Il fait un froid de loup. Elles sont pourtant une dizaine à attendre devant les portes du Lotus Bus, cette mission de Médecins du monde adressée aux prostituées chinoises de la capitale. On les appelle les « marcheuses », en référence au fait qu’elles se déplacent en attendant le client, une stratégie plus ou moins efficace pour éviter les arrestations par la police. Originaires du nord-est de la Chine, elles ont une quarantaine d’années et ne connaissent que peu de mots français. Leur arrivée sur les trottoirs parisiens date souvent de quelques mois seulement. Une activité temporaire, le temps de mettre de l’argent de côté avant de rentrer au pays. « Au début des années 2000, nos missions de prévention ont noté une présence de plus en plus importante de femmes chinoises, parlant à peine le français, explique Tim Leicester, responsable du Lotus Bus. Nous avons donc créé, en 2004, une mission spécialement dédiée. Nous rencontrions une centaine de femmes il y a huit ans. Aujourd’hui, nous en suivons plus de mille. » Aucune n’aurait imaginé se prostituer en Chine. Mais en France, sans papiers, c’est la solution la plus efficace pour économiser rapidement. « Nous avons toutes été domestiques dans des familles de Chinois installés en France. Mais on travaille 24 h/24 pour un minuscule salaire, et nous sommes isolées dans la maison », explique Feifei en souriant. Pour elle, c’est une affaire d’argent : « On ne fait pas ça de gaîté de cœur, mais on a des dettes qu’il faut rembourser rapidement pour pouvoir ensuite économiser. » MeiLi est plus nuancée, précisant que ce travail lui apporte une liberté inenvisageable pour une domestique.

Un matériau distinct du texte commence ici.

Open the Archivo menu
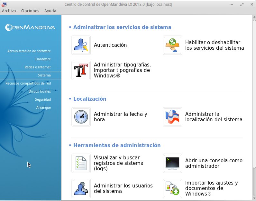This screenshot has width=256, height=201. (x=9, y=11)
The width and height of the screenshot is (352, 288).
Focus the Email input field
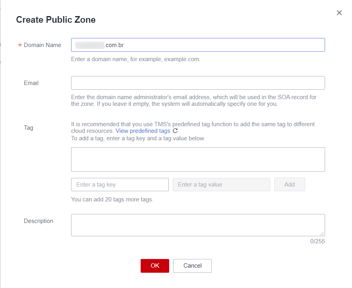click(198, 83)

L’« indépendance » de ces femmes laisse certains ** sceptiques. Certes, elles ne sont pas, sauf exception, victimes de traite et se prostituent généralement de leur propre chef. Tim Leicester note cependant une certaine organisation de leur activité : « On ne peut pas vraiment parler de réseau organisé, c’est plus une forme de bricolage. Les appartements où elles se prostituent peuvent être “prêtés” par quelqu’un d’extérieur. » Si les cas de racket sont nombreux, ce bricolage semble considéré par les femmes comme un « service », leur évitant le risque encouru à suivre le client chez lui. Mais, rémunérée ou non, toute action favorisant l’exercice de la prostitution tombe sous le coup de la loi. « Dès que cela devient un peu trop organisé, la brigade de répression du proxénétisme intervient », souligne le responsable du Lotus Bus.

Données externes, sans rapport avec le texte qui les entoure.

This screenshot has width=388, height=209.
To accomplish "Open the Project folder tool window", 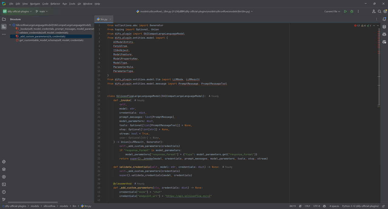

Ces interventions ont rarement pour origine une plainte de prostituée. Même si elles sont victimes de violences, les femmes rechignent à s’adresser à la police. Elles craignent une expulsion, mais aussi la perte de l’appartement qu’elles louent parfois à plusieurs. Car, si le propriétaire apprend leur activité, il s’empresse de les chasser, afin de ne pas être arrêté pour proxénétisme. Il est aussi question d’humiliation. Les prostituées chinoises supportent mal les arrestations pour racolage passif, incompréhensible à leurs yeux. MeiLi en parle avec colère : « Nous ne faisons rien de mal ! » Dans une culture où il est important de ne pas perdre la face, l’humiliation répétée peut devenir insupportable. Belleville, 21 heures. Elles sont désormais plusieurs dizaines à attendre devant le Lotus Bus. Elles plaisantent avec un bénévole de la mission. « Vous n’avez pas froid ? », demande-t-il. Une femme réplique : « Je viens de Harbin, moi [où il fait jusqu’à -25 °C en hiver, NDLR], alors le petit climat français… » Et de sourire en montant dans le bus voir le médecin, avant de repartir à la recherche de clients. Jusqu’au retour au pays, un jour, peut-être.